[Material provided Boundary: Start]
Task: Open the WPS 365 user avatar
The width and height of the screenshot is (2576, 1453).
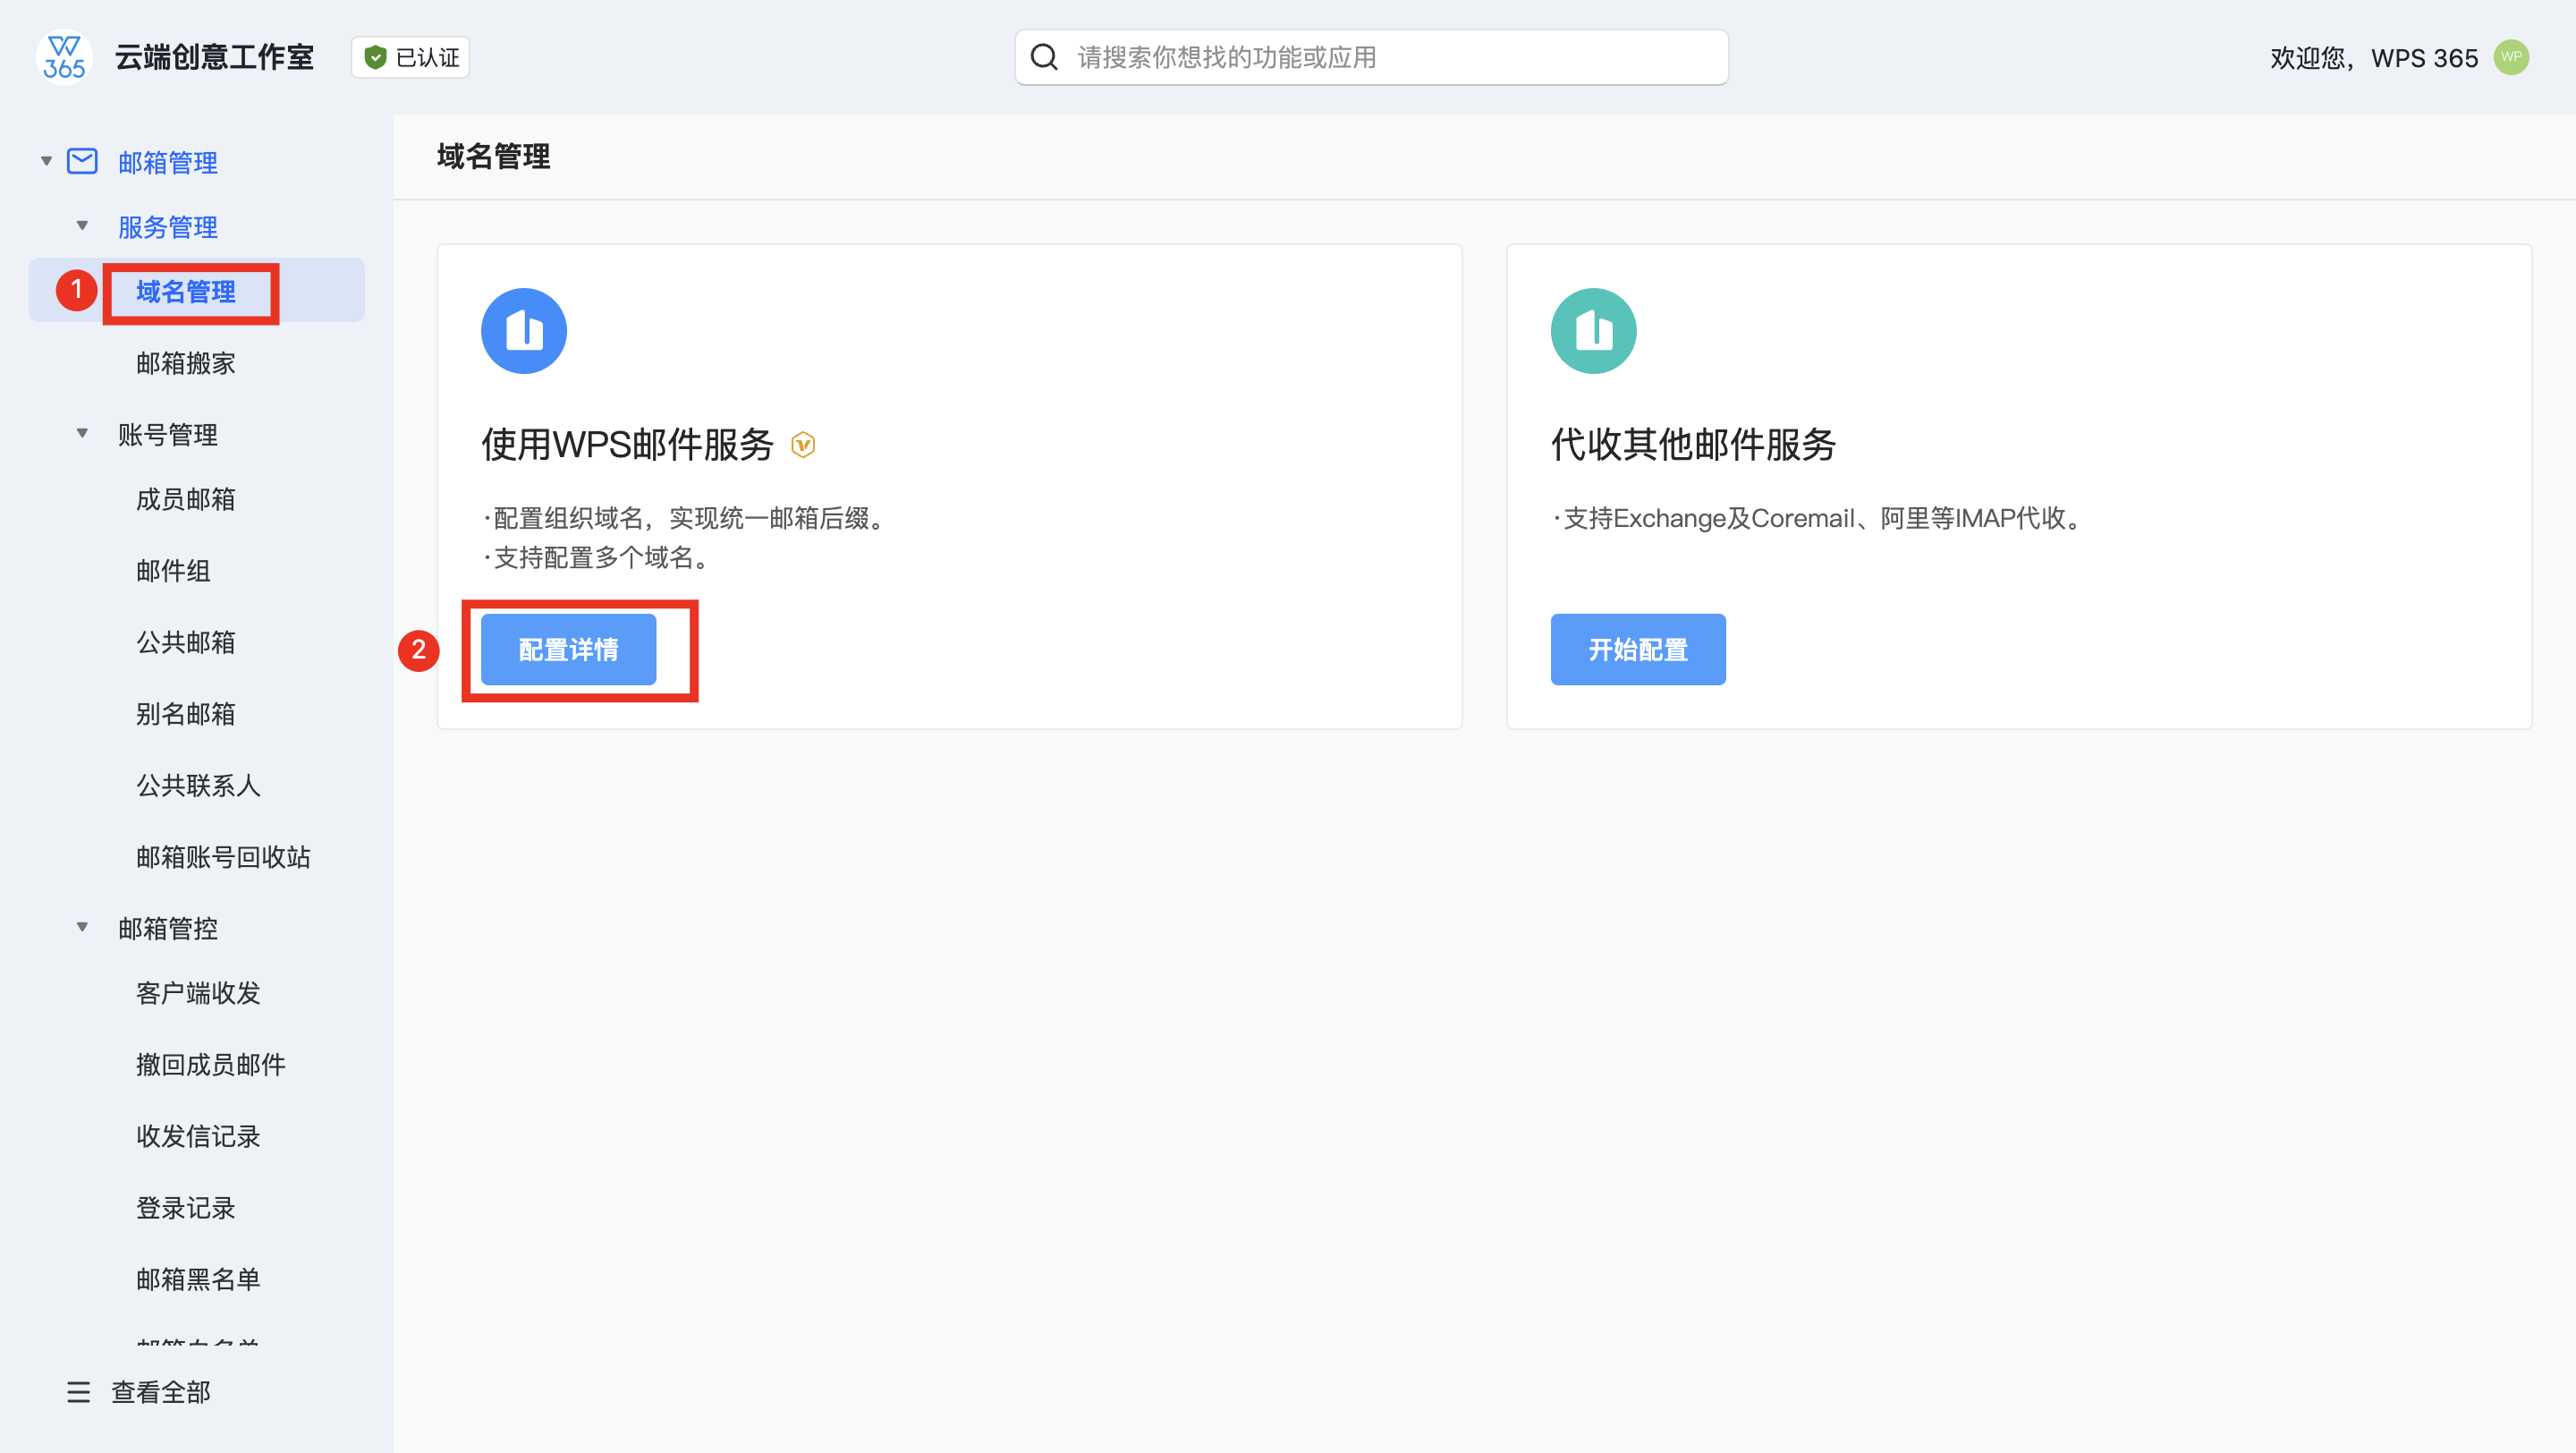Action: [2511, 57]
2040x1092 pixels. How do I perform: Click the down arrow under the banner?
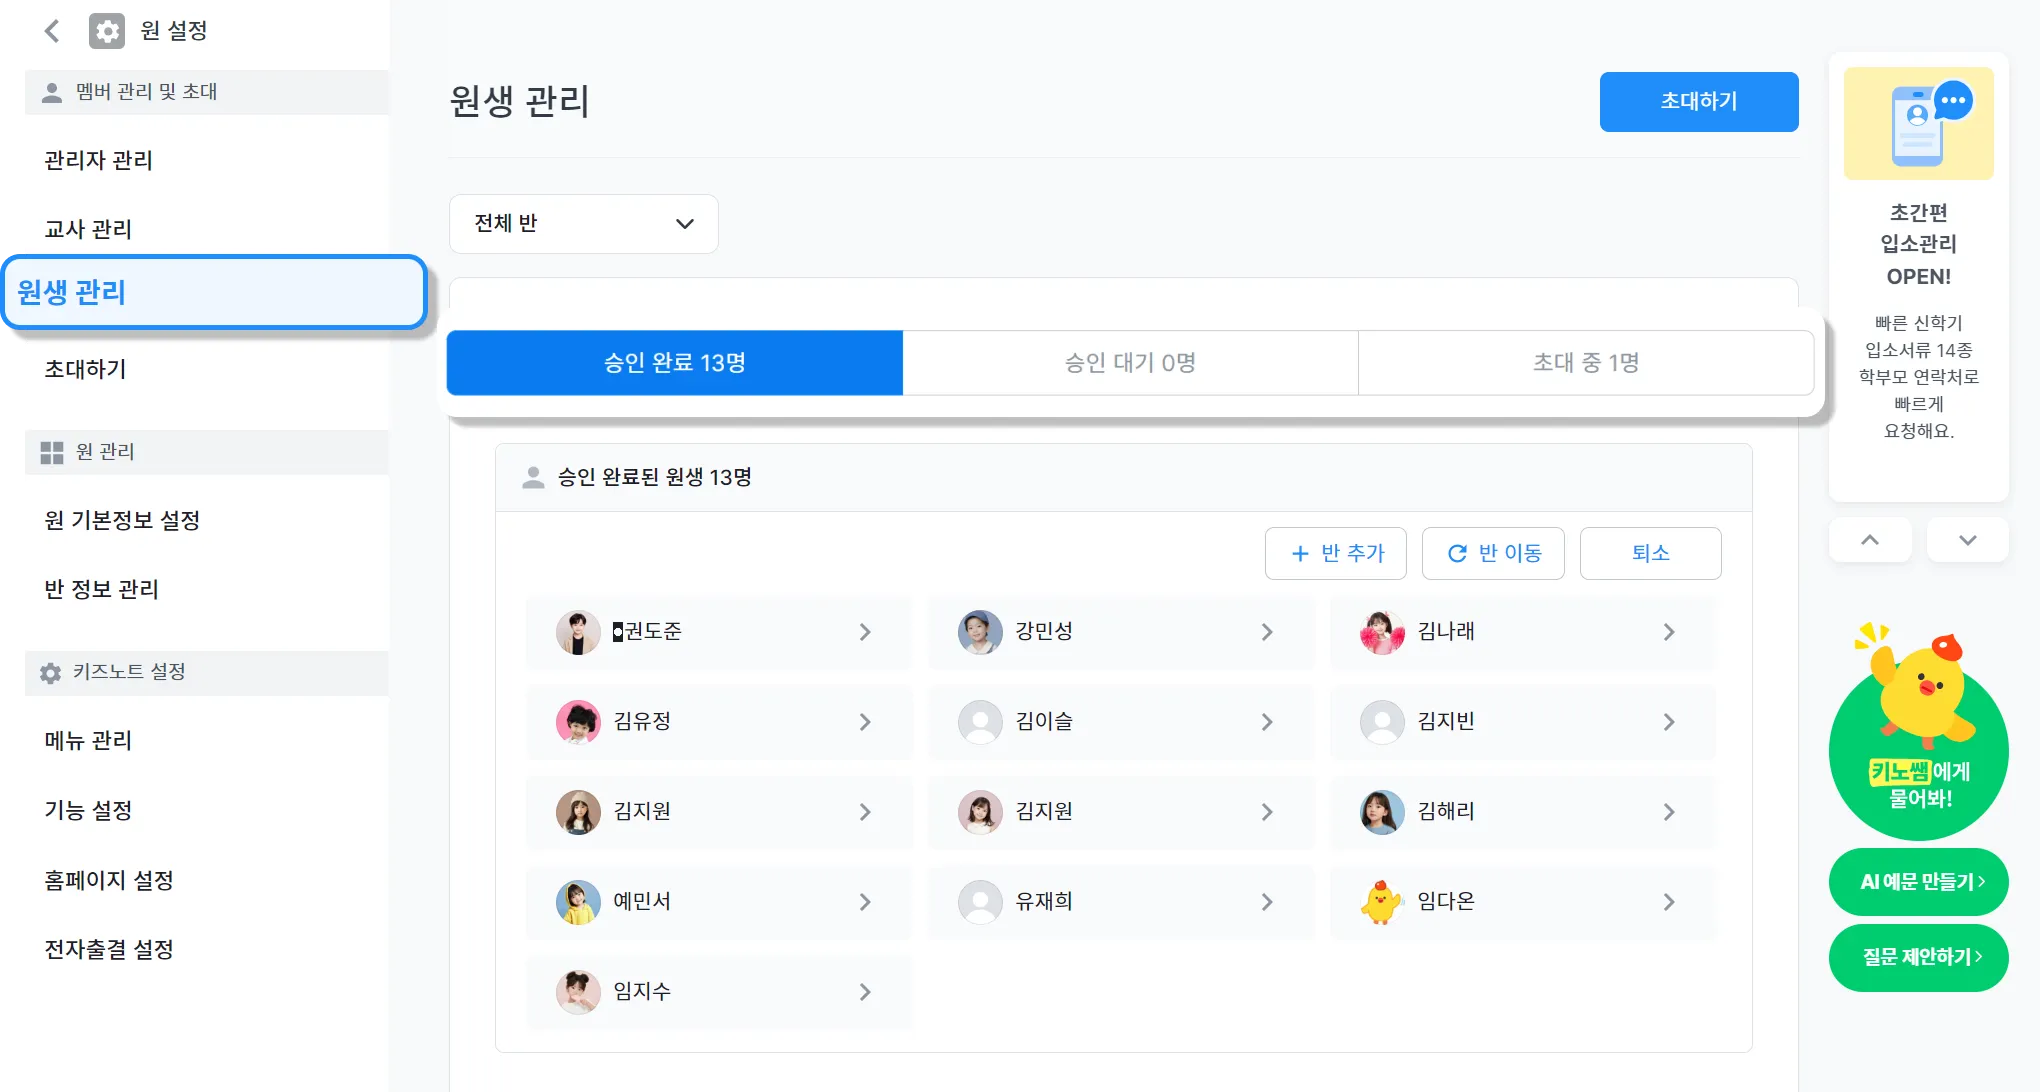(x=1967, y=540)
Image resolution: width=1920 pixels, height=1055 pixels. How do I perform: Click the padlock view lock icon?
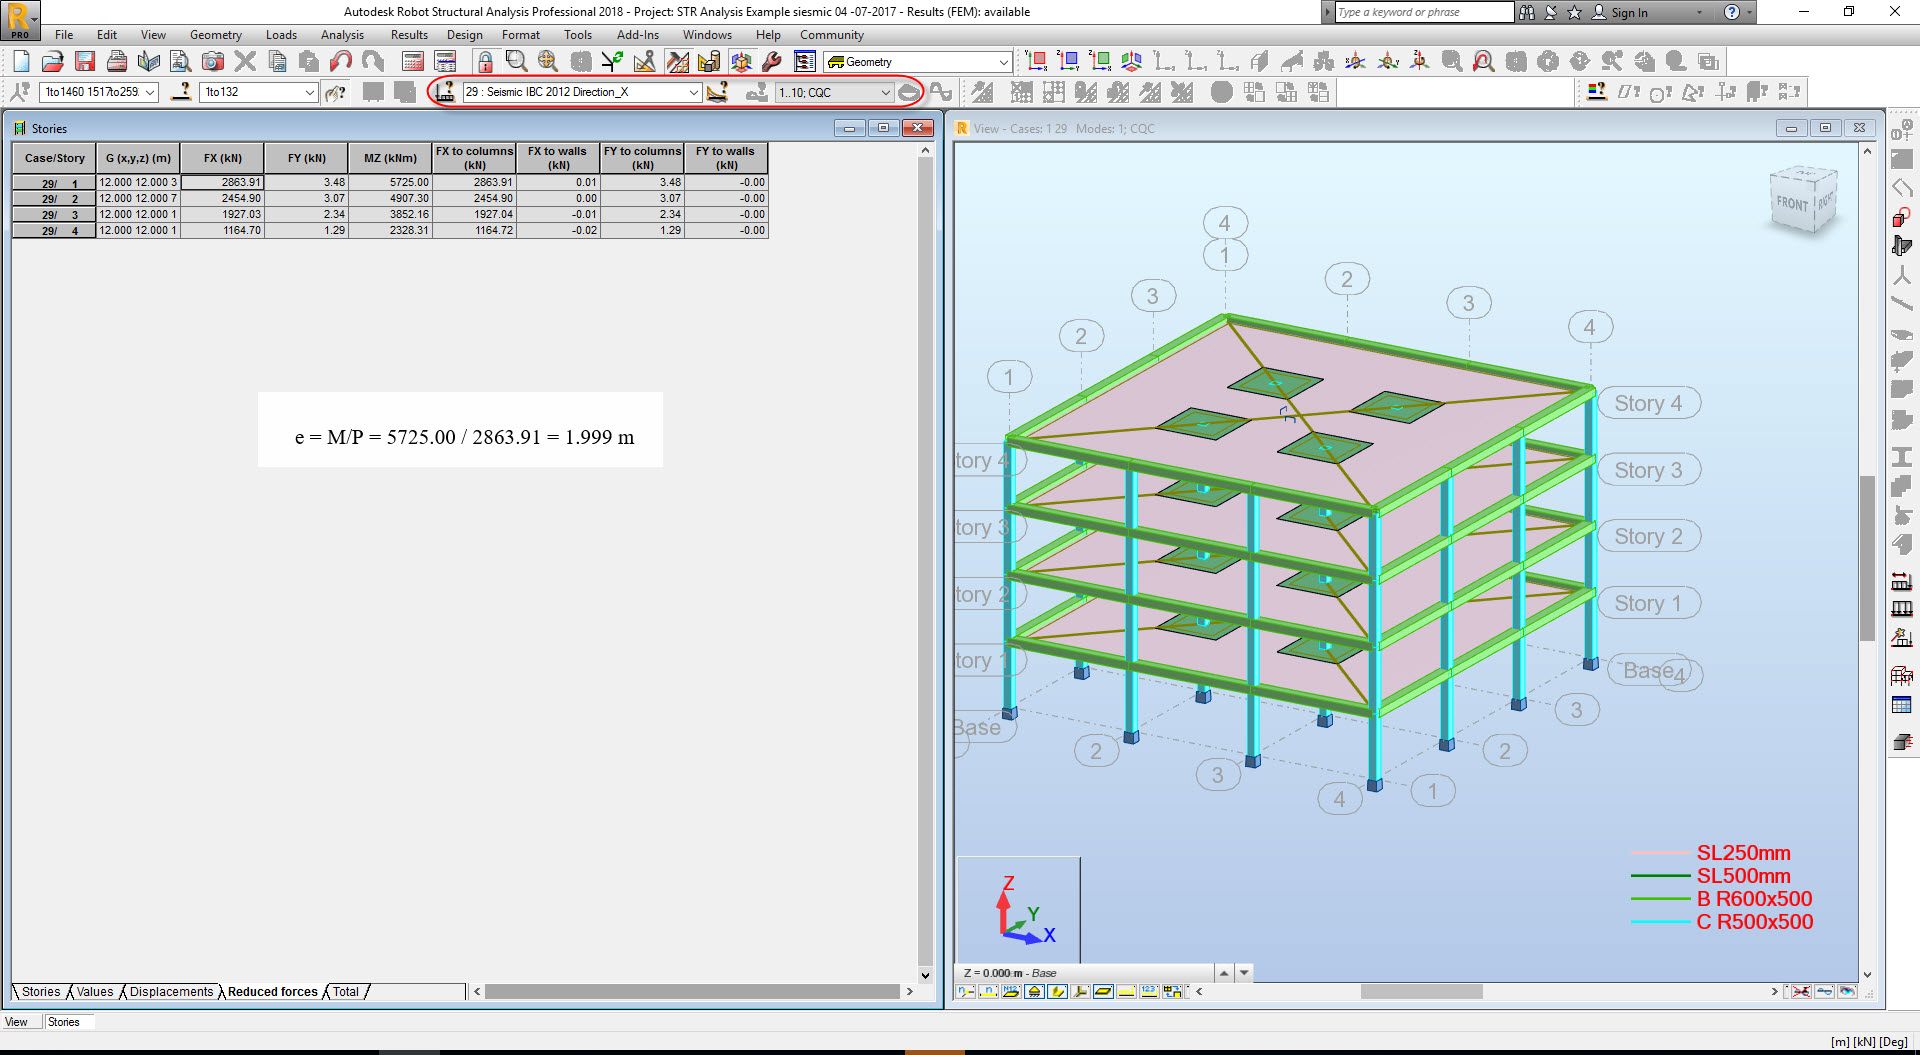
[Material provided Boundary: End]
Problem to solve: Whenever a picture appears in the listing, leave it out; copy everything else exactly.

Reply:
Task: Open the WPS 365 user avatar
The width and height of the screenshot is (2576, 1453).
Action: [2511, 57]
2040x1092 pixels. How do I perform: Click the down arrow under the banner?
(x=1967, y=540)
Image resolution: width=1920 pixels, height=1055 pixels. How do I perform: Click the padlock view lock icon?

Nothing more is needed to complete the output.